◆ Your objective ◆
Please output the data below exactly as given, starting at its first line and stopping after the line that contains "You are a computer-use agent. 924x561 pixels.".

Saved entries
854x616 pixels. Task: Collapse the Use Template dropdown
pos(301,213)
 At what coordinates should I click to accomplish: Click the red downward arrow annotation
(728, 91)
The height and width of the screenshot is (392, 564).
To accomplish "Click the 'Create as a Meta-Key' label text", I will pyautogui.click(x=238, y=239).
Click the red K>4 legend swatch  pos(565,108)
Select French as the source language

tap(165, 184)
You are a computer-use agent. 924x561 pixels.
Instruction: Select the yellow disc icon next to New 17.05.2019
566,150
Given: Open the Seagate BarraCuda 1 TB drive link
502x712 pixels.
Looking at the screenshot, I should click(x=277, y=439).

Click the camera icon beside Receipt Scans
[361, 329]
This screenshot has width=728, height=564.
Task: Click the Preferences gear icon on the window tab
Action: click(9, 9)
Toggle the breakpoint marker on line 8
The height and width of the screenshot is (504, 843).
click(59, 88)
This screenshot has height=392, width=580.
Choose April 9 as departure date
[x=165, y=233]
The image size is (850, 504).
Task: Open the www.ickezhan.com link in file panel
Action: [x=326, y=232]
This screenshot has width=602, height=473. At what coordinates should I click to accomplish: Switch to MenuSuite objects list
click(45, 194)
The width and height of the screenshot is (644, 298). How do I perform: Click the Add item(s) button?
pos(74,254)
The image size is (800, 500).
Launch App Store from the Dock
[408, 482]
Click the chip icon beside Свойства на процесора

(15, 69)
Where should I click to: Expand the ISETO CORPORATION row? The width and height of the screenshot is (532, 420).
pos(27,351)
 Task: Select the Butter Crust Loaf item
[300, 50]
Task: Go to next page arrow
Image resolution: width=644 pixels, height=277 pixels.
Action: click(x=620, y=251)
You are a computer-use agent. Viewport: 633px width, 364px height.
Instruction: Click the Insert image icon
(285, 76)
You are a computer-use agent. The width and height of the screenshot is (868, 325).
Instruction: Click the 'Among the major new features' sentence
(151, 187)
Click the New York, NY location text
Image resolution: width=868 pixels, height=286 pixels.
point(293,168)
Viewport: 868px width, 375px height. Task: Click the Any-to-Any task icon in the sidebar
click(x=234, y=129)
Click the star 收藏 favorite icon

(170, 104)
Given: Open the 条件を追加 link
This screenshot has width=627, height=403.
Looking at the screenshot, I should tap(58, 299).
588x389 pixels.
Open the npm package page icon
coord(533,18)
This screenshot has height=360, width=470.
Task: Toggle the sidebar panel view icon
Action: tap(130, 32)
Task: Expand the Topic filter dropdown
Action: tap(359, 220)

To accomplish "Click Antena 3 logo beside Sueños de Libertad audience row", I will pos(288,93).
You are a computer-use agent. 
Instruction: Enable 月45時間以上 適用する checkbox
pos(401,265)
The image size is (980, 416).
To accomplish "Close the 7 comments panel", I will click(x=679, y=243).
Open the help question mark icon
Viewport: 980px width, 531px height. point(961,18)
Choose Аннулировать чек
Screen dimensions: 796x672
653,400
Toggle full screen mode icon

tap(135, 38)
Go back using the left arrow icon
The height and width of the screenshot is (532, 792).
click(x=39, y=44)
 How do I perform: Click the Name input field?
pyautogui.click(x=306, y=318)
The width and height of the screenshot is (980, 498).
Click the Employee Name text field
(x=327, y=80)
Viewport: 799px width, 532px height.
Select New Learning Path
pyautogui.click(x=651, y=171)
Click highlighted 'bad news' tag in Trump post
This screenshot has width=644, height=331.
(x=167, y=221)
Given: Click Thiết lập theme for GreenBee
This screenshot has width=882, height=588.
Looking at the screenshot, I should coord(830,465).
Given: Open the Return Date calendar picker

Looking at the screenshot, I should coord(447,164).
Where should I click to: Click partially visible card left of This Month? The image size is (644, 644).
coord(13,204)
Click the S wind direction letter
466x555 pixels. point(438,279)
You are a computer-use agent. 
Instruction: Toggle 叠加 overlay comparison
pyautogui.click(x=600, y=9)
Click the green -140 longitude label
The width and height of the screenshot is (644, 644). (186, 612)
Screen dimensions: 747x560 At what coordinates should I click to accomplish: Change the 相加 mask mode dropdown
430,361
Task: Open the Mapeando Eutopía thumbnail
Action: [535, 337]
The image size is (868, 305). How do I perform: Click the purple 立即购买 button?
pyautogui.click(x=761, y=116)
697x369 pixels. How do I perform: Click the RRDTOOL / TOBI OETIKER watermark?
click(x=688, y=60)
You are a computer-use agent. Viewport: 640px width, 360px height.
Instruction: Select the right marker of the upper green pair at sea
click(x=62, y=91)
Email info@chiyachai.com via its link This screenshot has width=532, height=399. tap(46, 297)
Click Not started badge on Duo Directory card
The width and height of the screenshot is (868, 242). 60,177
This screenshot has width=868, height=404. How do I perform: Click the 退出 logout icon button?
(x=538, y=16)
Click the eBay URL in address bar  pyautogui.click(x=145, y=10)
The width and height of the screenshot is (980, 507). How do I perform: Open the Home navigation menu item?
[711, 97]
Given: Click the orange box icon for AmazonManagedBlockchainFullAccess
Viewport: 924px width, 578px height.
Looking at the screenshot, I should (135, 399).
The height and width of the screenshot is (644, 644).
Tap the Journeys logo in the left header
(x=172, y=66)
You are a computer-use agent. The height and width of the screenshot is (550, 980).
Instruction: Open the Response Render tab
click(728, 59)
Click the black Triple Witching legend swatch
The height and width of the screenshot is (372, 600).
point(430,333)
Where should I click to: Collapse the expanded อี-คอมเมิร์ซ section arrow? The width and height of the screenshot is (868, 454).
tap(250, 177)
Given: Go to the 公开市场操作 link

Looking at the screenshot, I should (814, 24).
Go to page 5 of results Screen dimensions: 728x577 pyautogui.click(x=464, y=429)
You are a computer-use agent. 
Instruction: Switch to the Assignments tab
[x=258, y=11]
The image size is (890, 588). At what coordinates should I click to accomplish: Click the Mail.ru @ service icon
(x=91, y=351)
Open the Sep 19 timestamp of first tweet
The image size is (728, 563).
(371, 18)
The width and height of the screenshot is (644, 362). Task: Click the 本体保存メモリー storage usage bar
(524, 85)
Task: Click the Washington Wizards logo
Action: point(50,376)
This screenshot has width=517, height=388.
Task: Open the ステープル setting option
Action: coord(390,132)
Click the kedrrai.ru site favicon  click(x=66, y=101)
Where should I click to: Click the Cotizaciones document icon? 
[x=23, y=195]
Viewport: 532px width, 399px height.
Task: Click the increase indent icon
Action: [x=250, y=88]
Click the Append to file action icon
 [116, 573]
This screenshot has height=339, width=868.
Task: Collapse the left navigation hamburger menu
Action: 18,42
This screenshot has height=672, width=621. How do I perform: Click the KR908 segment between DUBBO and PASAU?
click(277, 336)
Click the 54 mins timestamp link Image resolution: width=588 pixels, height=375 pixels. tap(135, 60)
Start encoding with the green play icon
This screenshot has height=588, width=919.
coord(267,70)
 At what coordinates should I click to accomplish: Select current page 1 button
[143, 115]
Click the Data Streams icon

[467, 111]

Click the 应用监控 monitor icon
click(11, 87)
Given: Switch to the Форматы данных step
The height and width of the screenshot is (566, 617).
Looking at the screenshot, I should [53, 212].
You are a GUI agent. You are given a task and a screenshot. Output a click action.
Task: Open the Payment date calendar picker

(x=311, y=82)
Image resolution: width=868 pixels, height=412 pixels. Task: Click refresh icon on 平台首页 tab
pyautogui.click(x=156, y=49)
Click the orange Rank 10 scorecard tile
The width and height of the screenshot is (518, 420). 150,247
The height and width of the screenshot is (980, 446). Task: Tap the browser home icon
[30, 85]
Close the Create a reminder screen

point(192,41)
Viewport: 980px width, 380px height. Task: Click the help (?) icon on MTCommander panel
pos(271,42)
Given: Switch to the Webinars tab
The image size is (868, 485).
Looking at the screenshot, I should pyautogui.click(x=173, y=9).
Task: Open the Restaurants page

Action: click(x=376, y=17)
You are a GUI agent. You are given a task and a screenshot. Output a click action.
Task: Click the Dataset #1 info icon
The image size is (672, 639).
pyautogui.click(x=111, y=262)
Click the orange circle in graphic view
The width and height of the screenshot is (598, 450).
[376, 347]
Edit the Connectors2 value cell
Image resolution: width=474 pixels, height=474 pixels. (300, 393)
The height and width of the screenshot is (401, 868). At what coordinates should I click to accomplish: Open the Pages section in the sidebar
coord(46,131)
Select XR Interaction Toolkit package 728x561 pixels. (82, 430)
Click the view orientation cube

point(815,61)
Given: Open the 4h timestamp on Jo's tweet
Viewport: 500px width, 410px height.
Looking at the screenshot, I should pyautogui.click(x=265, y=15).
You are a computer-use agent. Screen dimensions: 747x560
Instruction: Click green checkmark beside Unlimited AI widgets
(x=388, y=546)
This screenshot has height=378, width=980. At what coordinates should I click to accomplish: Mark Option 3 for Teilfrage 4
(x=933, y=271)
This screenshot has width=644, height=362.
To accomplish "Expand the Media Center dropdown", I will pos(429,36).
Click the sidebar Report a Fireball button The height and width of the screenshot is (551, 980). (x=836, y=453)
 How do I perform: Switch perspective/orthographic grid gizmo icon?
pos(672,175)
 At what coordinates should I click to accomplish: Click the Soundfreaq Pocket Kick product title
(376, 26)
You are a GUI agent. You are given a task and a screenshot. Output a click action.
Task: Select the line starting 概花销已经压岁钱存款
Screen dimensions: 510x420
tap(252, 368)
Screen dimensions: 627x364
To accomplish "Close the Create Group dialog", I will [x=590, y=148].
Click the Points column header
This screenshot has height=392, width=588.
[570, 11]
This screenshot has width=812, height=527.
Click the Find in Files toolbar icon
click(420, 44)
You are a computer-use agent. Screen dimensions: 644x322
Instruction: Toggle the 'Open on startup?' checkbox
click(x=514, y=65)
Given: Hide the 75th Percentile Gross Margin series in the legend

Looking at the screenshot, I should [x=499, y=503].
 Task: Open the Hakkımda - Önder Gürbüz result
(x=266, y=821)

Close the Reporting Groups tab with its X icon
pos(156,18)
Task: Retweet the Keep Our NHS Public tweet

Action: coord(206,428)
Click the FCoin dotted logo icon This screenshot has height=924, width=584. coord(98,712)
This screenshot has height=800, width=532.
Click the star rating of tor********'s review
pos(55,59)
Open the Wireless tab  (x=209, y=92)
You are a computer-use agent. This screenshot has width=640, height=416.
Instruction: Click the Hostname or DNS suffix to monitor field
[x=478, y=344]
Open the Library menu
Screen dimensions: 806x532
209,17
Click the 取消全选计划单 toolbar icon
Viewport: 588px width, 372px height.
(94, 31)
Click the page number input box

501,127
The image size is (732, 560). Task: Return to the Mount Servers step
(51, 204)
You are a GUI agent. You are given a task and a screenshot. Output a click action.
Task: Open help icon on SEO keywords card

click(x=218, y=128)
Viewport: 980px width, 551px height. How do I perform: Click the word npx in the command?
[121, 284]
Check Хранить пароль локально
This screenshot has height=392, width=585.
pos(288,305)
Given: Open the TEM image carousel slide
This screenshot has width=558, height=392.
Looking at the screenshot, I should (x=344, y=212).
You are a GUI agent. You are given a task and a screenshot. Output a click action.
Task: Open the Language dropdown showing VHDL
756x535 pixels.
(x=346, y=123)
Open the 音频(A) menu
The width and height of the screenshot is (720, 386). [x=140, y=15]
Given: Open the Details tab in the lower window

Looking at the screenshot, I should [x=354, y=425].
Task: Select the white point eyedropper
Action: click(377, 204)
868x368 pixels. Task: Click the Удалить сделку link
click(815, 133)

◆ Solution to the problem ◆
854x616 pixels. Task: Collapse the Use Template dropdown
pos(301,213)
 At what coordinates should I click to accomplish: Click the red downward arrow annotation
(728, 91)
The height and width of the screenshot is (392, 564).
To accomplish "Click the 'Create as a Meta-Key' label text", I will pyautogui.click(x=238, y=239).
Click the red K>4 legend swatch  pos(565,108)
Select French as the source language

tap(165, 184)
You are a computer-use agent. 924x561 pixels.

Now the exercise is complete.